I lavori durarono circa 200 anni.
Molto bello il chiostro gotico.
Acquisito il timbro (sello) me ne vado in giro sul Paseo Calvo Sotelo, arteria chic di fronte al mare.
Obbligatorio un passaggio accanto al Centro Botin di Renzo Piano, spazio espositivo che sembra un’astronave, e alle numerose sculture in bronzo a grandezza naturale che ritraggono persone, in particolare l’equivalente spagnolo degli scugnizzi partenopei.
L’aria è calda e piacevole; il paseo, i giardini e i bar sono pieni zeppi di persone che se la godono. Eppure oggi è un giorno feriale.
Quello che mi sorprende è l’allegria, le risa, l’assenza di becero chiasso.
Abituato allo sfracelli di Roma non posso fare a meno di notare come tutto sua curato e pulito.
Ecco, la cosa pubblica è sentita come cosa propria.
Molto verde, bei palazzi.
Mi piacerebbe vivere qui.
Mi concedo un piatto di polpo alla galiziana (un po’ piccante con patate) e un bicchiere di Estrella Galizia, una ottima birra di queste parti.
Come primo giorno può bastare.
A domani

Centro Botin
Cattedrale di Santander

Ci ho provato e ho percorso la parte che mi ero prefisso. Tutti parlano del Cammino di Santiago, in tutte le varie versioni, quello francese, quello portoghese, etc. Io ho scelto quello del Nord, che parte dal confine franco/spagnolo di Hendaye/Irun e va verso Santiago passando per San Sebastian, Bilbao, Santander, Santillana.

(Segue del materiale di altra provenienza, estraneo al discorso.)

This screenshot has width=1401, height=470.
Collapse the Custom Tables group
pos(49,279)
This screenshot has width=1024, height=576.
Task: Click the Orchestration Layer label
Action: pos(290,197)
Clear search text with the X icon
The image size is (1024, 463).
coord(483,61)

Ovviamente questo libretto non è una guida, non dà i consigli dell’esperto che non sono. Sono solo riflessioni, emozioni, ricordi, presi e pensati lungo il Cammino. Sono stati scritti in genere nei momenti di sosta, nei dormitori comuni, nelle attese che l’l’ostello aprisse, sul telefonino nelle notti insonni. Sono quello che io ho tratto dal Cammino. Il Cammino non ti cambia, forse ti aiuta a conoscerti.

Una bellissima esperienza. Quest’anno sono arrivato solo fino a Santillana. L’anno prossimo chissà…

Mi piace fotografare e riprendere la realtà che mi circonda. Ho arricchito il libretto di alcune foto che riprendono in immagini quello che ho scritto a parole.

Ho pensato di far cosa utile ai lettori, ponendo un collegamento ipertestuale a tutti i luoghi e agli argomenti salienti che ho descritto. Il Libretto è così diventato un ipertesto in cui con un clic sul link si apre la pagina del sito del luogo citato, del sito che parla e approfondisce il luogo o la cosa citati.

Ecco, voglio trasmettere al lettore che non ha ancora compiuto il Cammino un flash di ciò che troverà se deciderà di compierlo. E trasmettere al lettore che già ha compiuto il Cammino i miei ricordi ed emozioni affinché li confronti con i suoi.

Alla fine ho inserito anche alcuni consigli pratici, nulla di particolare ma, se me li avessero detti prima… sarebbe stato meglio.